Лишь пани учительница с ее многолетним опытом почуяла во мне недетское упорство, это ее настораживало.
Видимо, она корила себя за это, она охотно сблизилась бы со мной, иногда шутками она пыталась развеять отчуждение между нами.
Мое слишком длинное имя не умещалось на ярлычках книг и тетрадей, мама посоветовала мне сократить его. И пани учительница называла меня Яром-ира. «Ну, Яром-ира, выходи, ты, ты — с синими умными глазками», — пыталась она пошутить, но я на юмор пани учительницы не реагировала.
Она часто изъявляла желание поговорить с моими родителями, но папа отнюдь не собирался отпрашиваться с работы, ведь у меня были одни пятерки, а мама после беседы с моей первой учительницей отказалась даже близко подойти к школе.

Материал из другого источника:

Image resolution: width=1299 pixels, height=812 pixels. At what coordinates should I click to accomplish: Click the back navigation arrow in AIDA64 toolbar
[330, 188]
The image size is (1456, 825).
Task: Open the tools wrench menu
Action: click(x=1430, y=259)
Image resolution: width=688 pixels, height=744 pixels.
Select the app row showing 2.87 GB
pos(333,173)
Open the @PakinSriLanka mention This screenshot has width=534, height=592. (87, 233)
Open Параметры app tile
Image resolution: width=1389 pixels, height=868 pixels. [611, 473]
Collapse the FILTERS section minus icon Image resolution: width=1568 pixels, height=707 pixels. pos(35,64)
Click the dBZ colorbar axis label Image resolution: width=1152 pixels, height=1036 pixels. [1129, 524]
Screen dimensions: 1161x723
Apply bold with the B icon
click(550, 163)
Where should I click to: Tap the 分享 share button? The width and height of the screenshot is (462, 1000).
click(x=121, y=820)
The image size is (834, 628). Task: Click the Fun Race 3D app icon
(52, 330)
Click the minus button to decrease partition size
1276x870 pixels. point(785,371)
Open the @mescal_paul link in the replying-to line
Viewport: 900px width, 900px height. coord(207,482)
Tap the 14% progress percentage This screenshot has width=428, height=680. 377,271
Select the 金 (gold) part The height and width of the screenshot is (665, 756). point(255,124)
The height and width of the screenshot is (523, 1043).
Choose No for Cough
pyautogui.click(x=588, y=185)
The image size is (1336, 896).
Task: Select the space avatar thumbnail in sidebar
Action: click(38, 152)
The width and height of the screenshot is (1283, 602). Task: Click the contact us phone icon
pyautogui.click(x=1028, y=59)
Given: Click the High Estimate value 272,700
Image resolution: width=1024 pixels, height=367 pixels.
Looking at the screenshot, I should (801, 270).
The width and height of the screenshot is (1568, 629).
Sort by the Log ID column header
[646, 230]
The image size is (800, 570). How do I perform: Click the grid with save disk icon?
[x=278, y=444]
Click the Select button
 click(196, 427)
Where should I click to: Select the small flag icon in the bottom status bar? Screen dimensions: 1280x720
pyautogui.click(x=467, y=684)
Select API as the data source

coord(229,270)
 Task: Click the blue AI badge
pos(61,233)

Наша республика была молодой, и школа воспитывала нас в духе святого патриотизма. Пани учительница полностью изгнала все онемеченные выражения наших мам; мы не смели произносить даже такие слова, как «униформа» или «аэроплан».
Десятая годовщина провозглашения республики вызвала в школе прямо-таки оргию патриотизма. Мы рассказывали, как батюшка президент убил кузнечным молотом черно-желтого дракона, как храбрый двухвостый чешский лев[30]
сожрал двуглавого орла[31], что саламандра вынуждена скрываться под землей, ибо спина ее отмечена проклятыми австрийскими цветами.Я ужасно жалела прошлые поколения, которые триста лет страдали в рабстве, и, бог знает почему, представляла себе, что люди тогда, сидя на корточках, выли днем и ночью. Ей-ей, таким не позавидуешь! К дню годовщины мы разучивали патриотические стишки, сплошь состоящие из незнакомых слов и потому звучавшие еще более возвышенно.
Мы знали, что принадлежим к отважному народу, который в древности носил одежды из звериных шкур и питался злаками, и очень этим гордились. К годовщине мы репетировали сценку гражданско-патриотическую.
Мне поручили почетную роль: я нянчила пана президента — младенца, напевала ему колыбельную — петь громко я, естественно, не осмеливалась, — укладывала его в люльку и засыпала сама. Появлялись три феи и предсказывали, что он победит Австро-Венгрию и станет основателем нового государства.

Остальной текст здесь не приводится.